Dinkhauser will Neuwahlen in Österreich: Überlegungen zu Export seiner Bürgerliste

Hilferufe aus anderen Bundesländern an ÖVP-Rebell Strebt weiterhin Regebogenkoalition in Tirol an

Dinkhauser will Neuwahlen in Österreich: Überlegungen zu Export seiner Bürgerliste © Bild: Reuters

Tirols Sensations-Wahlsieger Fritz Dinkhauser hat Appetit auf mehr, seine "Bürgerliste Fritz" könnte sich zum Exportschlager entwickeln.
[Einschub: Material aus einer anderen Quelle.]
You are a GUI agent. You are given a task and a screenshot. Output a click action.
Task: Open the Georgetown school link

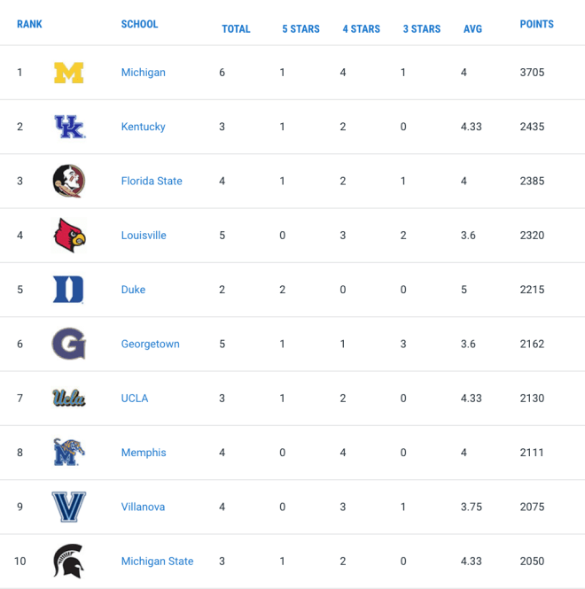pyautogui.click(x=151, y=344)
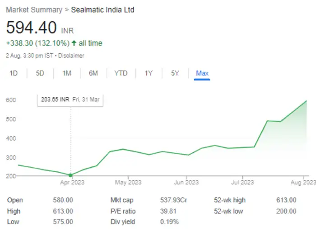This screenshot has height=229, width=316.
Task: Click the green data point on chart
Action: coord(71,175)
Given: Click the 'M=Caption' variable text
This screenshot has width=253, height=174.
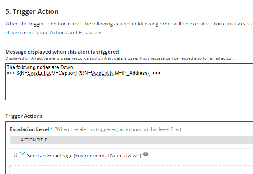Looking at the screenshot, I should pyautogui.click(x=62, y=73).
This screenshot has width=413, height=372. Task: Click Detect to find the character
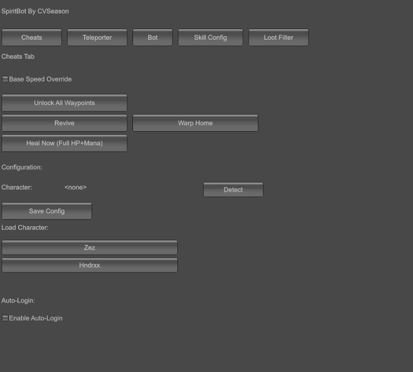click(x=233, y=190)
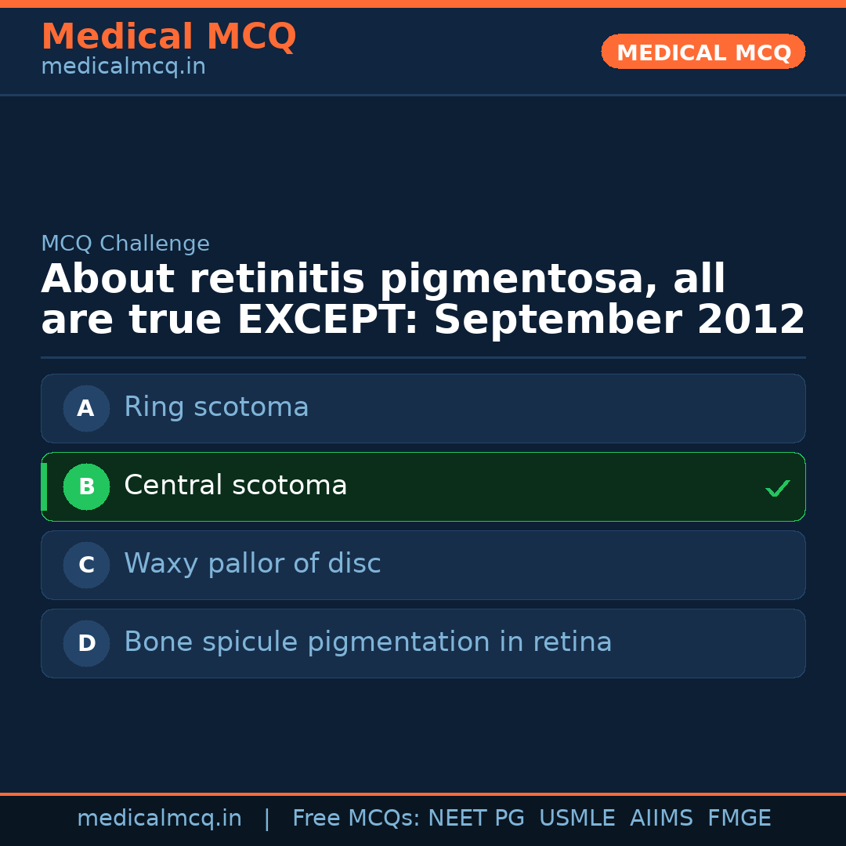Click the green letter B circle icon

[x=86, y=486]
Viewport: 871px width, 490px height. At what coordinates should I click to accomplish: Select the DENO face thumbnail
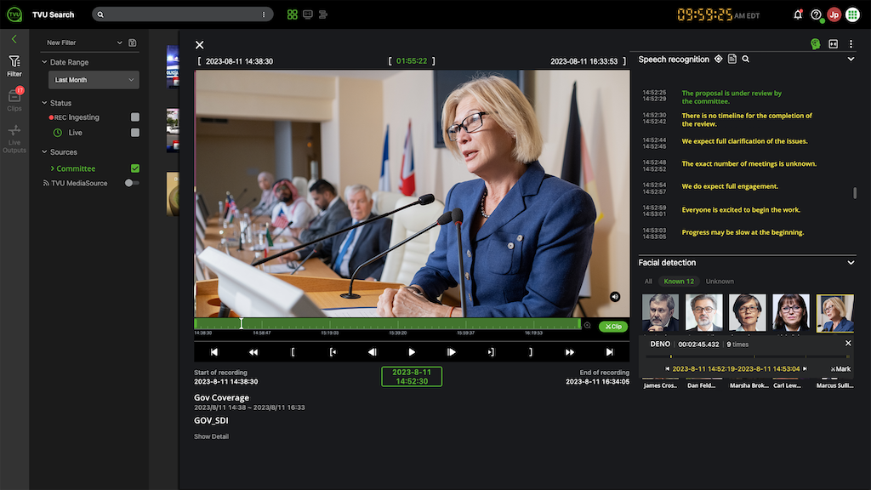pos(834,313)
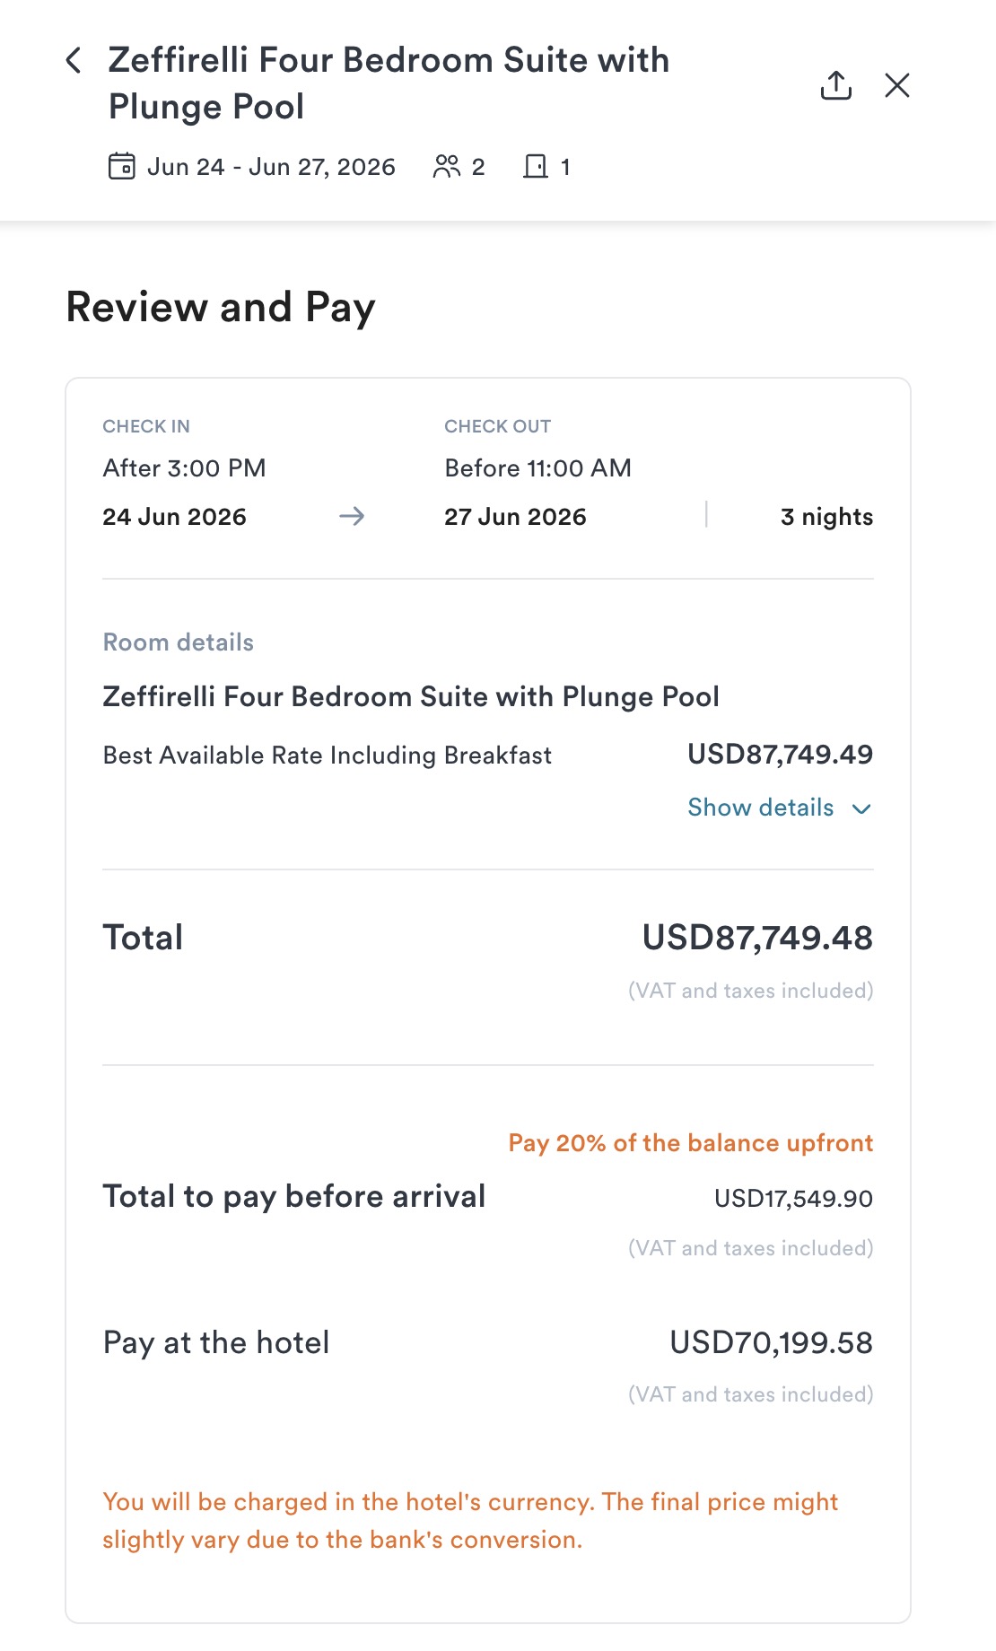Click the Best Available Rate Including Breakfast text

point(328,756)
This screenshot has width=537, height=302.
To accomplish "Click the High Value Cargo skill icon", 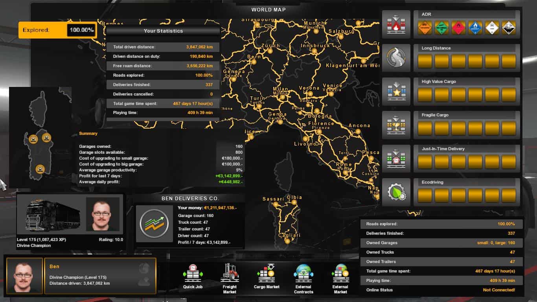I will coord(396,92).
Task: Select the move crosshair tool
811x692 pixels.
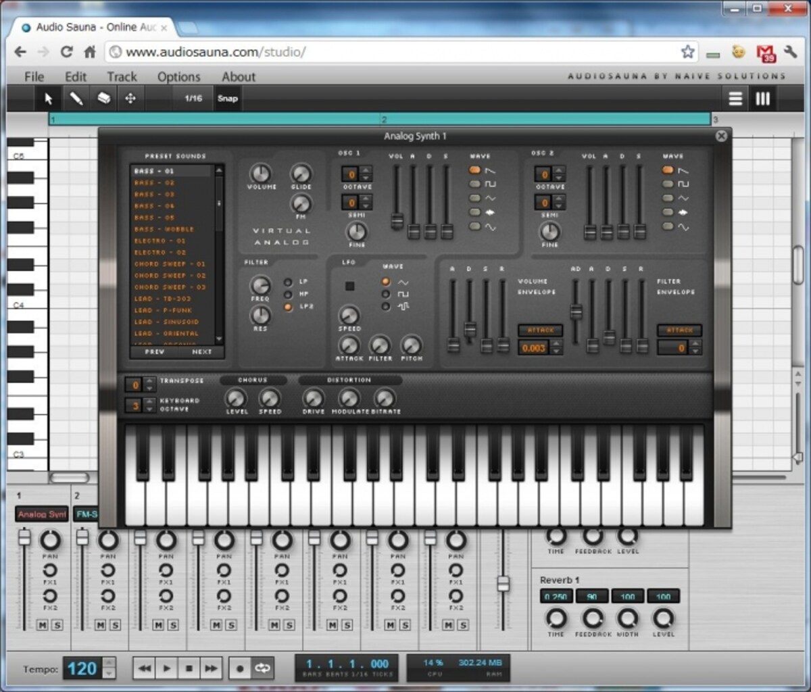Action: coord(130,99)
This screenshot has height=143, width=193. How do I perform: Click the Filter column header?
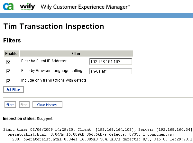76,53
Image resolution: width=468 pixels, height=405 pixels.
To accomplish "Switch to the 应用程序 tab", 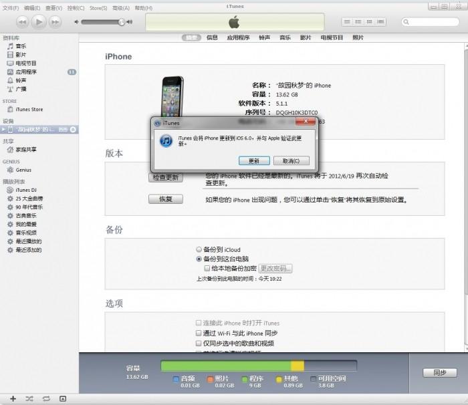I will point(238,38).
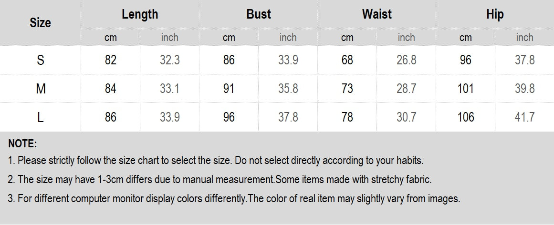
Task: Click the note about manual measurement differences
Action: 220,180
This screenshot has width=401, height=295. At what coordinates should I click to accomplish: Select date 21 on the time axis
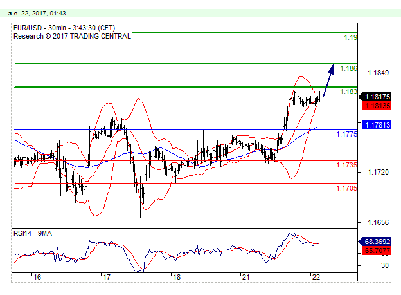pos(245,277)
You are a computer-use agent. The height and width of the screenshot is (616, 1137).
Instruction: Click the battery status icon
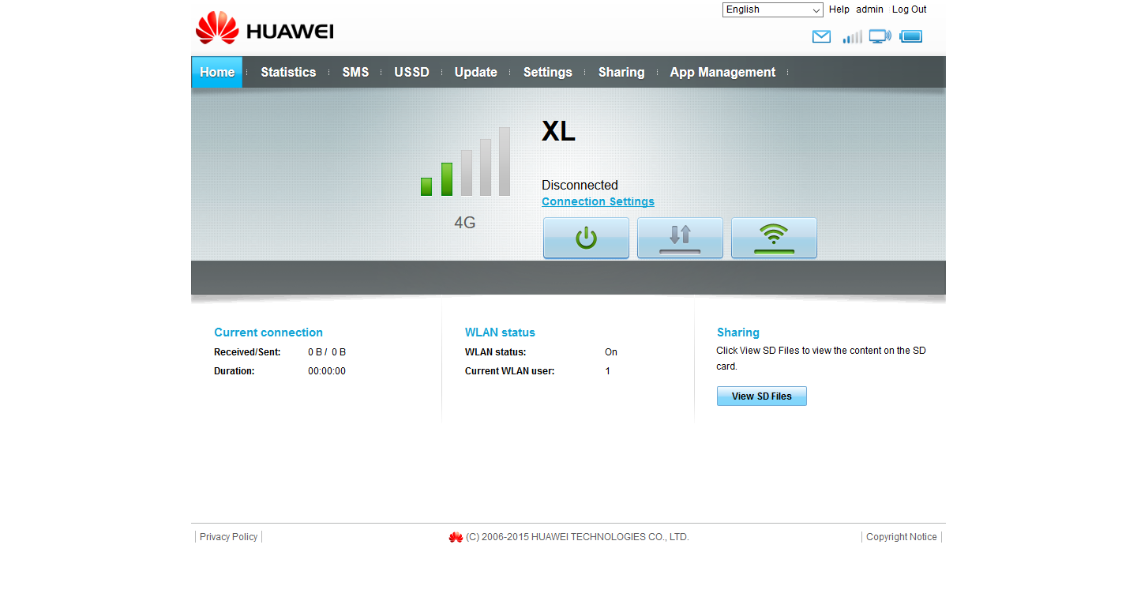coord(910,36)
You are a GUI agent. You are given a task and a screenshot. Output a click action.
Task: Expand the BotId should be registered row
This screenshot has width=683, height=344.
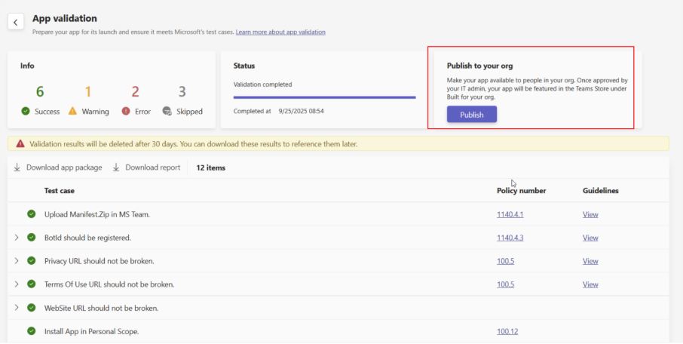coord(17,238)
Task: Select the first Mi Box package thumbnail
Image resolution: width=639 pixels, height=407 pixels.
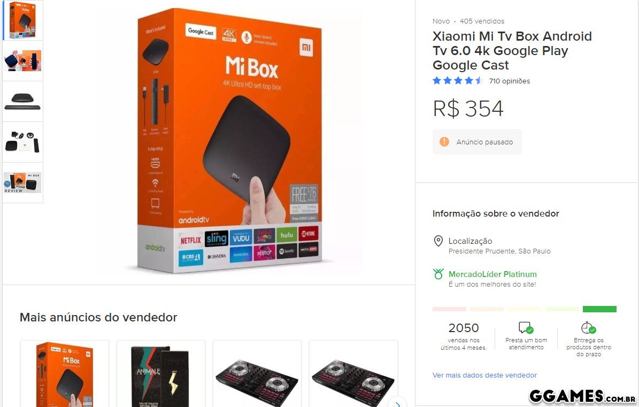Action: (x=23, y=20)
Seit dem Abend des Wahlsonntag kann sich der ÖVP-Rebell vor Anfragen vor allem aus ÖVP-Kreisen anderer Bundesländer kaum erwehren - aus der Steiermark, aus Oberösterreich, aus Salzburg und aus Kärnten ereilen Fritz Dinkhauser Hilferufe: "Wir sind Bürgerliche und fühlen uns von der Bundes-ÖVP nicht mehr vertreten. Wir brauchen auch solche Bürgerforen, wir brauchen auch einen Fritz Dinkhauser!"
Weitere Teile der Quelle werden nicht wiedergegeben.